--- Records shown ---

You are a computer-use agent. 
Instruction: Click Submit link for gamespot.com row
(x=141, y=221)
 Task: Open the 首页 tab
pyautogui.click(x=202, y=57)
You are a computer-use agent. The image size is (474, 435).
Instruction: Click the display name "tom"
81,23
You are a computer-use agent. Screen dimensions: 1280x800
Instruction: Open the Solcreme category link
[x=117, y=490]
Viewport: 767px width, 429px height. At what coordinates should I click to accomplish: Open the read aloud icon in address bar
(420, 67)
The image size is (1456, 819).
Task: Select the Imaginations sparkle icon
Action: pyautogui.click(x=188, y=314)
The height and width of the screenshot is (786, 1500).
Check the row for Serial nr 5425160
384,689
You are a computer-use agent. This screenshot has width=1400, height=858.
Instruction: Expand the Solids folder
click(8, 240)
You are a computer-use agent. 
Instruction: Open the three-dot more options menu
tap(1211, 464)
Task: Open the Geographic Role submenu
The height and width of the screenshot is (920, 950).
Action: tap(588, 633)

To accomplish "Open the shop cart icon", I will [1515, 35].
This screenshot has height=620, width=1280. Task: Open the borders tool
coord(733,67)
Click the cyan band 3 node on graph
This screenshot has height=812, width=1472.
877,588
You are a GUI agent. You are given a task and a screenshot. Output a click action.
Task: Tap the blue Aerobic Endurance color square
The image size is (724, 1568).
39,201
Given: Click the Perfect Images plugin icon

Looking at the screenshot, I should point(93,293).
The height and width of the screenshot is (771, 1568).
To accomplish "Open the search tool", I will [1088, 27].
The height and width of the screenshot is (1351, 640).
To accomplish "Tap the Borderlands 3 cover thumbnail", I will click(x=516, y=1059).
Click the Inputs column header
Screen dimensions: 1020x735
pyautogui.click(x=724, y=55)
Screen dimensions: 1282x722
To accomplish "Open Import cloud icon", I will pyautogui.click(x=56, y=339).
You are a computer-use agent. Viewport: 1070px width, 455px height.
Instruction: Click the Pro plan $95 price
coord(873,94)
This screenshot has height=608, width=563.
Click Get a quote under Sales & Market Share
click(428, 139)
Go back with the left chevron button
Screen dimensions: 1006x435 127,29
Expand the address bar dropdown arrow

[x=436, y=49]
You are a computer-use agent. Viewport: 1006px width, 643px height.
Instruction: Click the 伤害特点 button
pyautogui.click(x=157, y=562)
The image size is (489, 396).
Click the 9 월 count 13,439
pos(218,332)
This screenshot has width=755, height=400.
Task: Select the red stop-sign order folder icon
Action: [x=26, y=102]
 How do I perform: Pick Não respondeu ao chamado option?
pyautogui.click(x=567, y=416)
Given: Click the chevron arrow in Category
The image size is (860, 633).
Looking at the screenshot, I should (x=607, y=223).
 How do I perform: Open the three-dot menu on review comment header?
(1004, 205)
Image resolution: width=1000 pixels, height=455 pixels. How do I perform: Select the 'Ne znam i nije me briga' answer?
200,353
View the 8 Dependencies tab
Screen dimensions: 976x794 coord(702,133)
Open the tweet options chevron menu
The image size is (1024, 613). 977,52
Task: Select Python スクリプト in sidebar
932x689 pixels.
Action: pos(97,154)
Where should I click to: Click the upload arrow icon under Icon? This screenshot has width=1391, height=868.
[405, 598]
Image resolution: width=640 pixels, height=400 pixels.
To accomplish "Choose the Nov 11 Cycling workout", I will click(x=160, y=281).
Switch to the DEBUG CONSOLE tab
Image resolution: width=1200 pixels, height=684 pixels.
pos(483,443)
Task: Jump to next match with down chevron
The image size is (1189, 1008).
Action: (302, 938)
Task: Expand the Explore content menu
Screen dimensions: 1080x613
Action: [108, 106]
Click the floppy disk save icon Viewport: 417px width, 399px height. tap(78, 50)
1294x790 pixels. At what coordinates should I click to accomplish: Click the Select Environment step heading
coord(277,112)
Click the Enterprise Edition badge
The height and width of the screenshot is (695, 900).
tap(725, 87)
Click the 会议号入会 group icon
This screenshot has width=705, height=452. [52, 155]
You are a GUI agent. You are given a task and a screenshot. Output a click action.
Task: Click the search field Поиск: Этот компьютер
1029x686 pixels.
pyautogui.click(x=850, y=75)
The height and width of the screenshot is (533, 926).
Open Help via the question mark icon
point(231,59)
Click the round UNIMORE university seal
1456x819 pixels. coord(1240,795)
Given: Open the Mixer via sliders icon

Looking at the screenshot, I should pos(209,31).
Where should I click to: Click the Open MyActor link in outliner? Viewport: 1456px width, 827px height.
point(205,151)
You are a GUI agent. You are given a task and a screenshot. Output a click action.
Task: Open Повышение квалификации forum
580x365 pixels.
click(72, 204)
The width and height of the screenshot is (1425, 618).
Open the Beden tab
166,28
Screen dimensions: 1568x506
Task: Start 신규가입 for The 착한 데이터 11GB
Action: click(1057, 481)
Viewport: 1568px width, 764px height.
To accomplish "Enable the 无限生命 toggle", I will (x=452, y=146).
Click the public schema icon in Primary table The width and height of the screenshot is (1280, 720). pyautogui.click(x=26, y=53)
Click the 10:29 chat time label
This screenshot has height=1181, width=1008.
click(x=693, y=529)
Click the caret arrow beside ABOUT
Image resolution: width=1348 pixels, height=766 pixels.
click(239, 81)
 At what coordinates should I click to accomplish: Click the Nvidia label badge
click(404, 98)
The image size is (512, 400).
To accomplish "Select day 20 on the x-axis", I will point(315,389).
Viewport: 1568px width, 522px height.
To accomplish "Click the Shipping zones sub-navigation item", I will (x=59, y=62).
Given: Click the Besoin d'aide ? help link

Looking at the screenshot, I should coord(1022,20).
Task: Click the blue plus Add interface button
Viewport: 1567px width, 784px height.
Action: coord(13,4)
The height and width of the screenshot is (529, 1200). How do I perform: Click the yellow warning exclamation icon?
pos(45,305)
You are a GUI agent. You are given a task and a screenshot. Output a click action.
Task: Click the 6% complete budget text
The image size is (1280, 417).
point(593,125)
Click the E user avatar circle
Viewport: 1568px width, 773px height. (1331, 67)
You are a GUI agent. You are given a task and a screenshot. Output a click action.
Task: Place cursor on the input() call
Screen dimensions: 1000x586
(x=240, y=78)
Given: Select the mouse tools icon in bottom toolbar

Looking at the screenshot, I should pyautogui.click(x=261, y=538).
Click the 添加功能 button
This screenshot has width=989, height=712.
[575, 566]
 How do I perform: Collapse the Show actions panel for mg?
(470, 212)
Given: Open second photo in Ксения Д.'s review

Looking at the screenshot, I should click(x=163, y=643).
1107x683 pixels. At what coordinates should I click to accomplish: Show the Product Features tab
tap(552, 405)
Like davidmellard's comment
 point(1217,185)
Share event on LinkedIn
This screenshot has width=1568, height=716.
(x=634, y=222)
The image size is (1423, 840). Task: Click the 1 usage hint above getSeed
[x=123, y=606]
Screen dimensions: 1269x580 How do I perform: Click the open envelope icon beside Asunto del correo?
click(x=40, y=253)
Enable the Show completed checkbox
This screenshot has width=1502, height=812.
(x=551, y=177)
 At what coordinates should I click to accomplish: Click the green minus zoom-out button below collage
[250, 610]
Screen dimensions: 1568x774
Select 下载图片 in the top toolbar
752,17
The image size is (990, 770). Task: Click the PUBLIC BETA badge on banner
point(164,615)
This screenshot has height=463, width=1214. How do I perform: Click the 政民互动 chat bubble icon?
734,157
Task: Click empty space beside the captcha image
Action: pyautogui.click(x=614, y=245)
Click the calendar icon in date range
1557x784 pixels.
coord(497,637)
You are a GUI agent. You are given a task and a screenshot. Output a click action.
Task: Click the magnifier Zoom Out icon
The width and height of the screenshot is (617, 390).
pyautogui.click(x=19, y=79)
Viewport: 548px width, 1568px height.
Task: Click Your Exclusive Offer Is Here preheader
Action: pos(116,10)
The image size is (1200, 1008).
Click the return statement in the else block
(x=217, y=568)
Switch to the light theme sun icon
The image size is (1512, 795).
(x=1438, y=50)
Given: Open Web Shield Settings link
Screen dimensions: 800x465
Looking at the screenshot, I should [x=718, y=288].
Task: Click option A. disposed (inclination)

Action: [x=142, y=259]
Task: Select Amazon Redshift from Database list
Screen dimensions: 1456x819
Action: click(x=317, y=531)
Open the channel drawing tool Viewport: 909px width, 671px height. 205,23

---

Copy verbatim the lines of the records starting at the line that contains "You are a computer-use agent. This" and ending at the line that contains "will [1515, 35].", both included.

You are a computer-use agent. This screenshot has width=1400, height=858.
Instruction: Expand the Solids folder
click(8, 240)
You are a computer-use agent. 
Instruction: Open the three-dot more options menu
tap(1211, 464)
Task: Open the Geographic Role submenu
The height and width of the screenshot is (920, 950).
Action: tap(588, 633)

To accomplish "Open the shop cart icon", I will [1515, 35].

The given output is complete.